The Egyptian investigative committee said in a statement that the signals were detected by specialized locator equipment on board the French vessel La Place from the seabed in the Mediterranean Sea.
Later, the director of the BEA, France's air accident investigation agency, confirmed the signals were from one of the recorders on the plane. "The signal of a beacon from a flight recorder could be detected. ... The detection of this signal is a first step," BEA Director Remy Jouty said in a statement, according to an agency spokesman.
The Airbus A320 with 66 people on board crashed in the Mediterranean on May 19 on a flight from Paris to Cairo. Since then, authorities have been trying their best to locate the wreckage of the plane and its flight data and cockpit voice recorders.
Authorities are hopeful of locating the data recorders, so a specialized vessel managed by the Deep Ocean Search company can then retrieve them, the investigative committee said, adding that vessel is set to join the search team within a week.

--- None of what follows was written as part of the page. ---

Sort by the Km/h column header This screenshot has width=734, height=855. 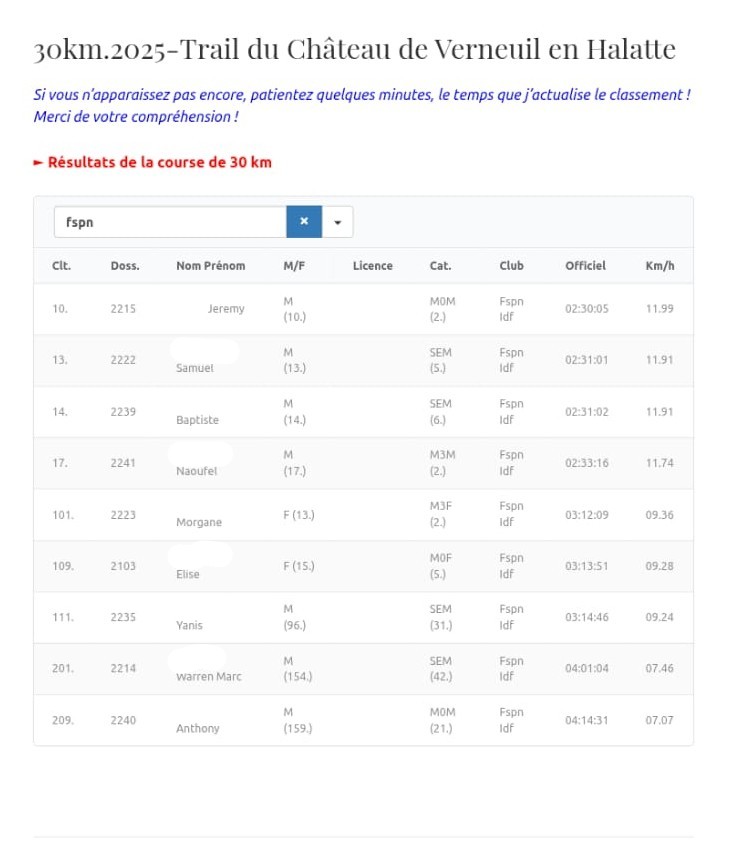pyautogui.click(x=660, y=266)
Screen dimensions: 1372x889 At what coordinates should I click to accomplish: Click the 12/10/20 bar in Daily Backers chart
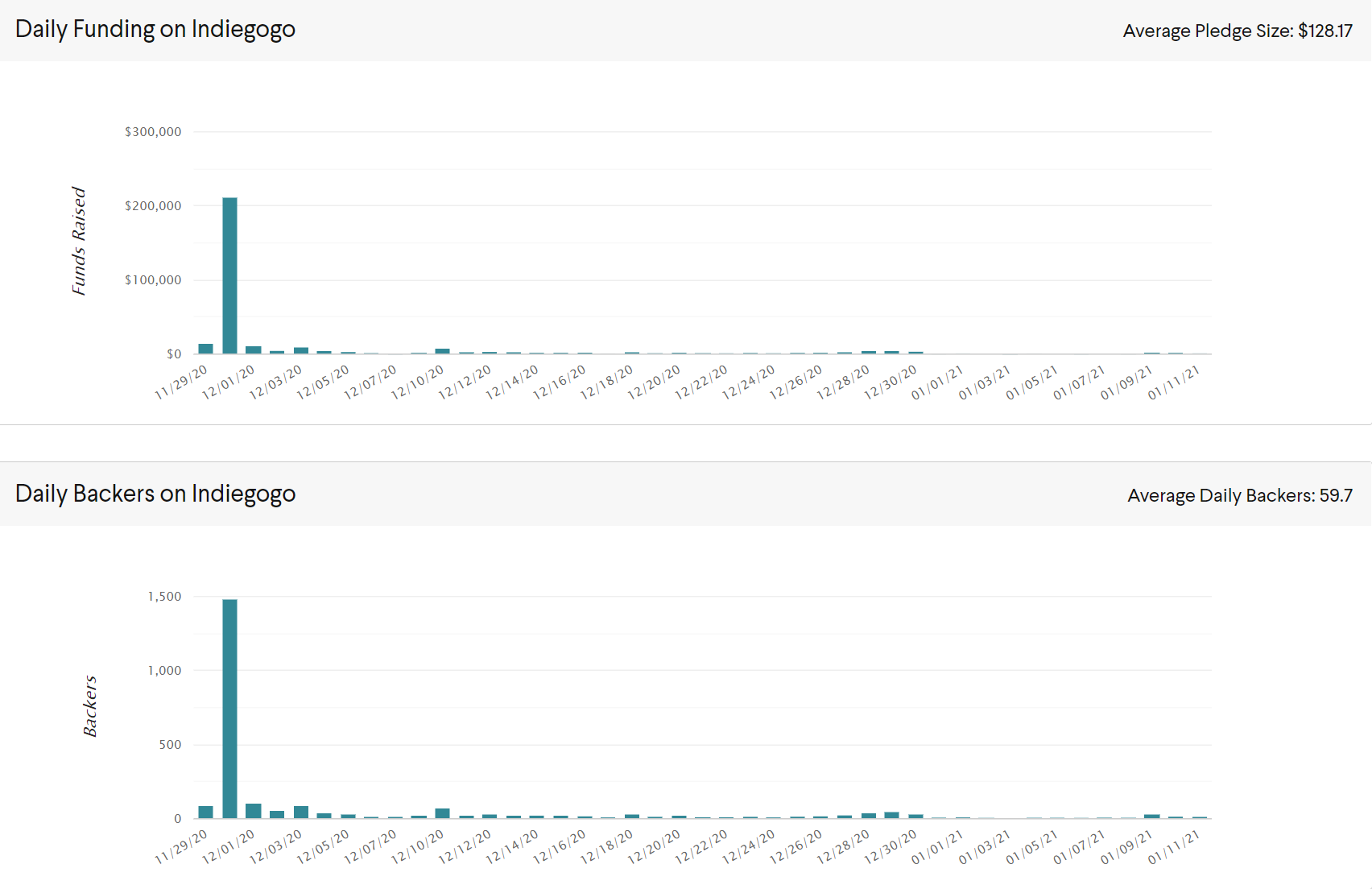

This is not the first time that a signal has been detected by investigators. Last week an investigator claimed that Airbus had detected signals from the plane's Emergency Locator Transmitter, a device that can manually or automatically activate at impact and will usually send a distress signal.
An Egyptian Civil Aviation Ministry official said once the black boxes will be found, they will be brought to Cairo. He added that this is the standard procedure.